[Target pointing data]

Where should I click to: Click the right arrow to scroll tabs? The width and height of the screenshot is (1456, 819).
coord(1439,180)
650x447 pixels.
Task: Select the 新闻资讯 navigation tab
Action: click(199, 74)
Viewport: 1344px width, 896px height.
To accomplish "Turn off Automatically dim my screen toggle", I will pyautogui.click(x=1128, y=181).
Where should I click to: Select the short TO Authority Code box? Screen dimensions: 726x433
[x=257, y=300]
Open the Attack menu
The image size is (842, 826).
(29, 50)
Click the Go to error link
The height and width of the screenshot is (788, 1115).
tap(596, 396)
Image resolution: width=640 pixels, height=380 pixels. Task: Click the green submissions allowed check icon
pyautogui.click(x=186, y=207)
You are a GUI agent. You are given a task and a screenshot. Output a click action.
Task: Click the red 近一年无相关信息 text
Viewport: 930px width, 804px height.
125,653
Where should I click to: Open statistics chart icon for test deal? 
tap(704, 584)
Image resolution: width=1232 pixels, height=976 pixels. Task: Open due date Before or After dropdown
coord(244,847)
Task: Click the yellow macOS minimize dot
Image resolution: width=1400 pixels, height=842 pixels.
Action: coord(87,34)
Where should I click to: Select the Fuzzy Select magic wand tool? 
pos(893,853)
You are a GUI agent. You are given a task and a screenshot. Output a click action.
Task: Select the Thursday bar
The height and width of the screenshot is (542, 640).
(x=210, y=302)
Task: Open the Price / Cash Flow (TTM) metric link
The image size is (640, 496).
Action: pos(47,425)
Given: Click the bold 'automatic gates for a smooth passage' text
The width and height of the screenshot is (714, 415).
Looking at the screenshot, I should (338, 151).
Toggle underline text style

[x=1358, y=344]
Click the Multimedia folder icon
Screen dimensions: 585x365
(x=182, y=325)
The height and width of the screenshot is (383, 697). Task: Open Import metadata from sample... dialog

## WHAT IS NEEDED
Rewrite every line of the records above as a numbered list, dropping any blank lines.

## RESULT OF THE TASK
1. Where should I click to: Click the right arrow to scroll tabs? The width and height of the screenshot is (1456, 819).
2. coord(1439,180)
3. 650x447 pixels.
4. Task: Select the 新闻资讯 navigation tab
5. Action: click(199, 74)
6. Viewport: 1344px width, 896px height.
7. To accomplish "Turn off Automatically dim my screen toggle", I will pyautogui.click(x=1128, y=181).
8. Where should I click to: Select the short TO Authority Code box? Screen dimensions: 726x433
9. [x=257, y=300]
10. Open the Attack menu
11. The image size is (842, 826).
12. (29, 50)
13. Click the Go to error link
14. The height and width of the screenshot is (788, 1115).
15. tap(596, 396)
16. Image resolution: width=640 pixels, height=380 pixels. Task: Click the green submissions allowed check icon
17. pyautogui.click(x=186, y=207)
18. You are a GUI agent. You are given a task and a screenshot. Output a click action.
19. Task: Click the red 近一年无相关信息 text
20. Viewport: 930px width, 804px height.
21. 125,653
22. Where should I click to: Open statistics chart icon for test deal? 
23. tap(704, 584)
24. Image resolution: width=1232 pixels, height=976 pixels. Task: Open due date Before or After dropdown
25. coord(244,847)
26. Task: Click the yellow macOS minimize dot
27. Image resolution: width=1400 pixels, height=842 pixels.
28. Action: coord(87,34)
29. Where should I click to: Select the Fuzzy Select magic wand tool? 
30. pos(893,853)
31. You are a GUI agent. You are given a task and a screenshot. Output a click action.
32. Task: Select the Thursday bar
33. The height and width of the screenshot is (542, 640).
34. (x=210, y=302)
35. Task: Open the Price / Cash Flow (TTM) metric link
36. The image size is (640, 496).
37. Action: pos(47,425)
38. Given: Click the bold 'automatic gates for a smooth passage' text
39. The width and height of the screenshot is (714, 415).
40. Looking at the screenshot, I should (338, 151).
41. Toggle underline text style
42. [x=1358, y=344]
43. Click the Multimedia folder icon
44. Screen dimensions: 585x365
45. (x=182, y=325)
46. The height and width of the screenshot is (383, 697). Task: Open Import metadata from sample... dialog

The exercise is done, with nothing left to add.